Friendship doesn’t get the attention marriage and romance does, so I appreciate Feast of Friendship and will touch on some of the main characteristics of deep friendship he discusses in his book.

1. Similar temperaments – When it comes to marriage, opposites often attract. This is not so with close friendships.

O’Callaghan says the sense of unity in friendship occurs when friends have similar temperaments. He cites the Myers-Briggs temperament indicator, which is based on the work of Carl Jung.

When moments of “synchronicity” occur, such as uncanny similarities in thoughts, feelings or activities that seem almost psychic in nature, it’s at least partially because the two people are hard-wired in a nearly identical way.

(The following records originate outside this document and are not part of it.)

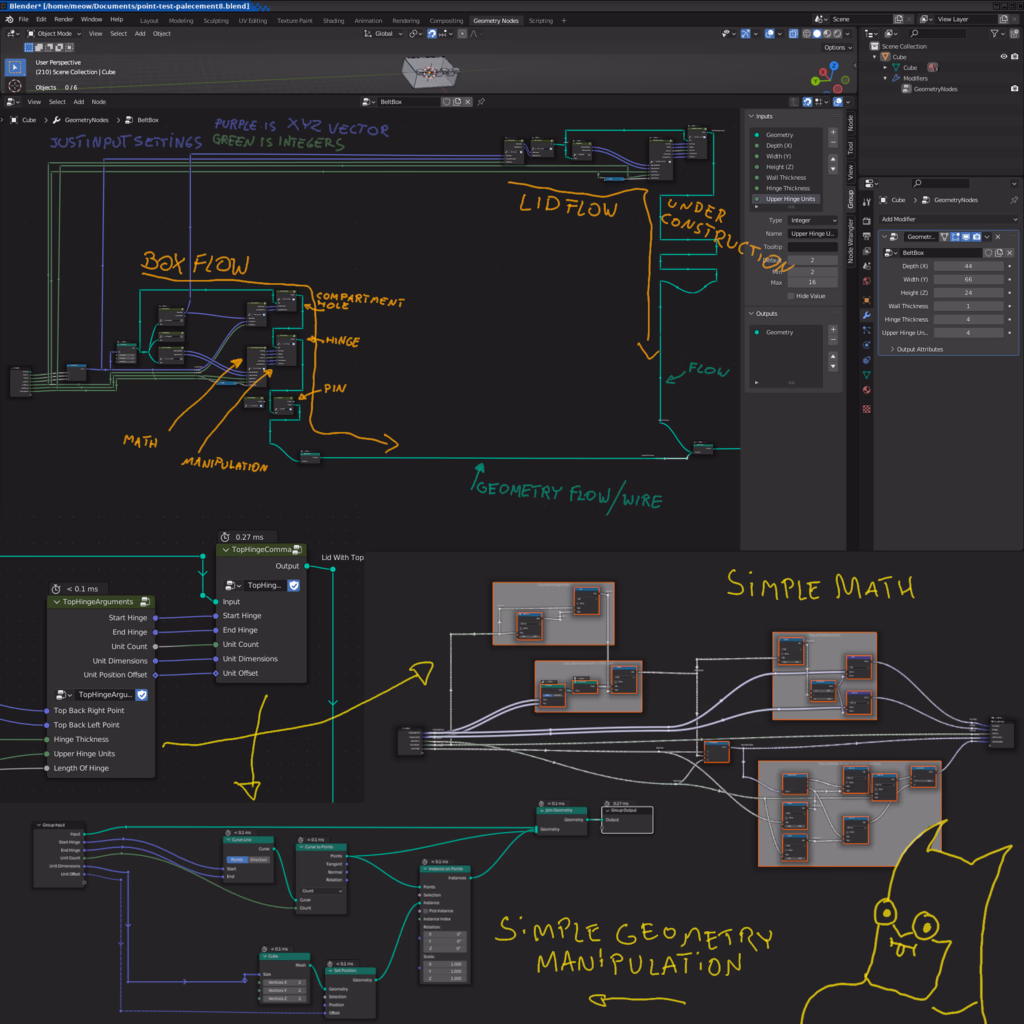Open the Object properties orange square tab
The width and height of the screenshot is (1024, 1024).
[867, 298]
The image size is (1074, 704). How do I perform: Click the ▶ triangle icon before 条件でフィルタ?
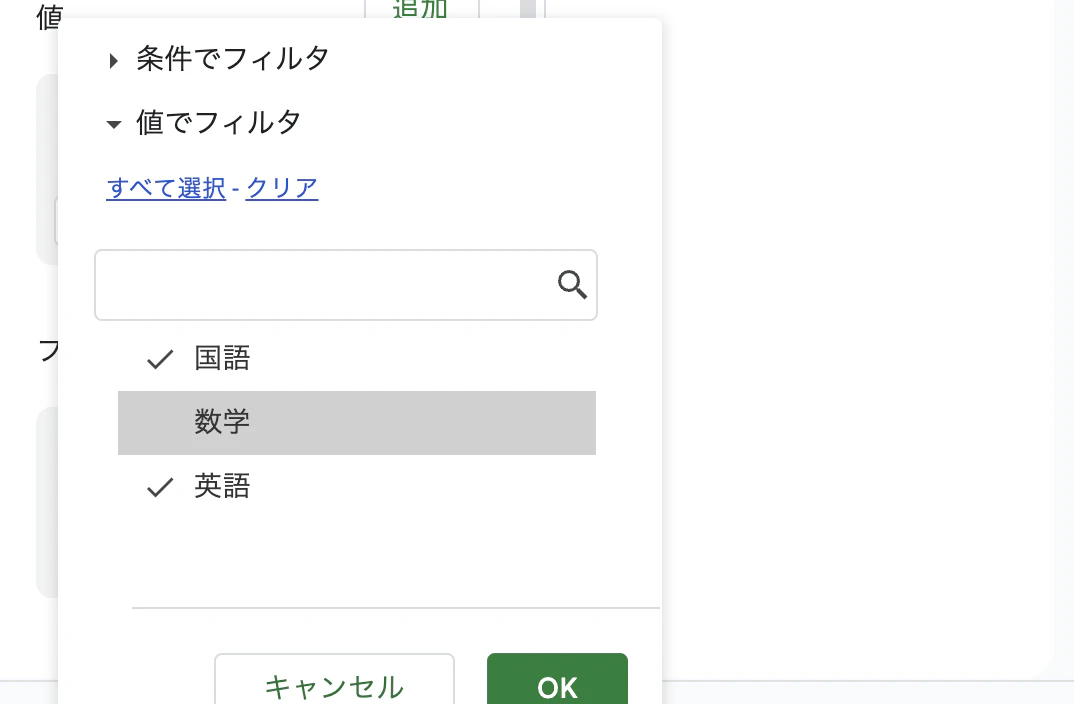pos(114,60)
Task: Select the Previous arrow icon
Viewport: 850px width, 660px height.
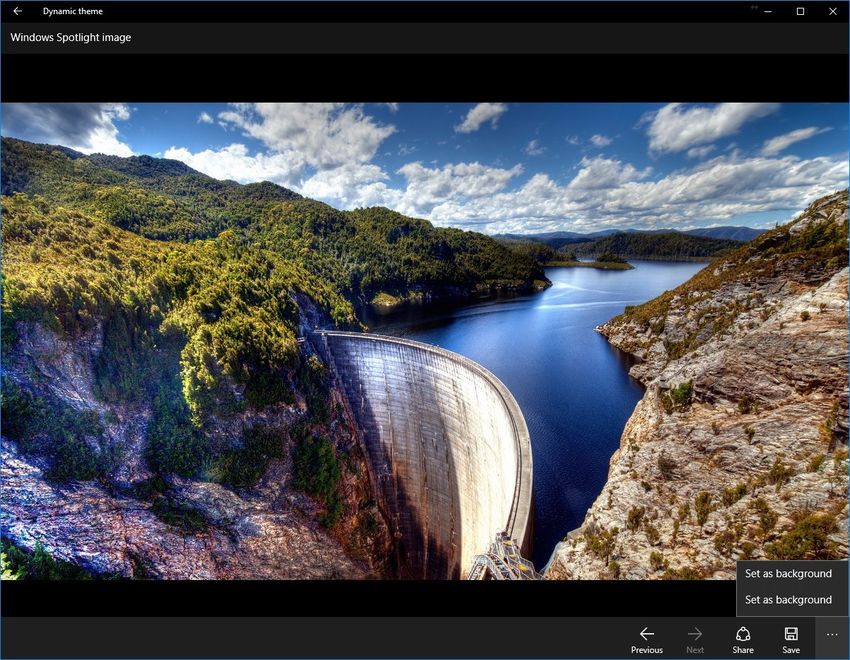Action: [647, 634]
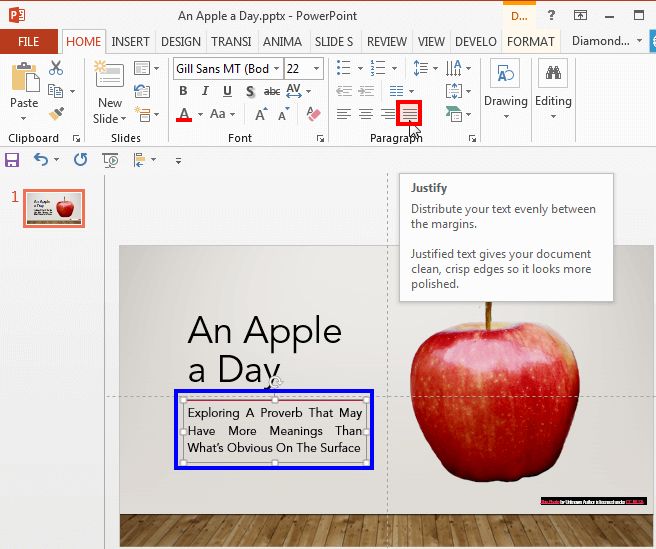
Task: Click the Save icon in quick access toolbar
Action: pos(13,160)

2. Creativity – O’Callaghan says it’s vital to understand how friends stimulate our creativity.

Whoa: “Friendship is creative, but it’s the friends who create one another.”

So often our friends see in us a potential for goodness we cannot see ourself. Through their love for us, they bring unsuspected aspects of our ourself to life.
Or sometimes we see these possibilities but are not able to touch them. It does not matter. Our friends touch them, our friends draw them out of ourself. Through them we are put in touch with the deepest, most promising aspects of ourself. They lead us to discover ourself in ways we had not known before.

3. The Unconscious and Archetypes - Friendship largely takes place on a conscious level, but unconscious forces are powerfully active within it. O’Callaghan draws on Jung again to explore this.

Sometimes a friend embodies an archetypal image for another, such as mother, sister, conquering hero, wise sage, etc.

More whoa: The symbolic role played by a friend in one’s life “may be vital to personal integration and wholeness.”

O’Callaghan says that just like there is a greater “collective unconscious,” there is also a collective unconscious within deep friendship that forms and characterizes that particular friendship.

4. Fruitfulness – Friendships “dead-end” when the focus is only on each other, therefore the power of friendship should not be limited to the friends themselves.

When there is deep unity “the relationship becomes an interpersonal person.”

It becomes necessary for the friends to find a common vision or cause larger than themselves. “For a relationship, like an individual, must reach beyond itself or wither.”

He gives as examples ministry, social service, prayer, common projects, and building institutions.

5. Distance – True friends relish the distance between them as much as the communion that unites them. This keeps friendship from turning into self-love, idolatry or narcissism.

O’Callaghan quotes author (and well-known blogger) Andrew Sullivan:

To ask what a friend is for is to mistake the nature of a friend. A friend is for herself and for nothing else. If you enter into a friendship to be less lonely, then it is not friendship.
6. Secrecy – Not secrecy in the sense of things deliberately being kept from others, but in the sense that there are so many things unique to the friendship – euphemisms, private jokes, nicknames, a language all their own – that an outsider couldn’t ever understand it because it’s a world only the friends can inhabit.

Finally, O’Callaghan says that the nature of true friendship is “embedded in the fundamental mysteries of the Christian faith.” He refers to an ancient church ritual called adelphopoesis, which was a sacramental rite for the blessing of a friendship.

Unfortunately this ritual fell into disuse a long time ago so I guess it’s up to us to bless and celebrate the feast of friendship.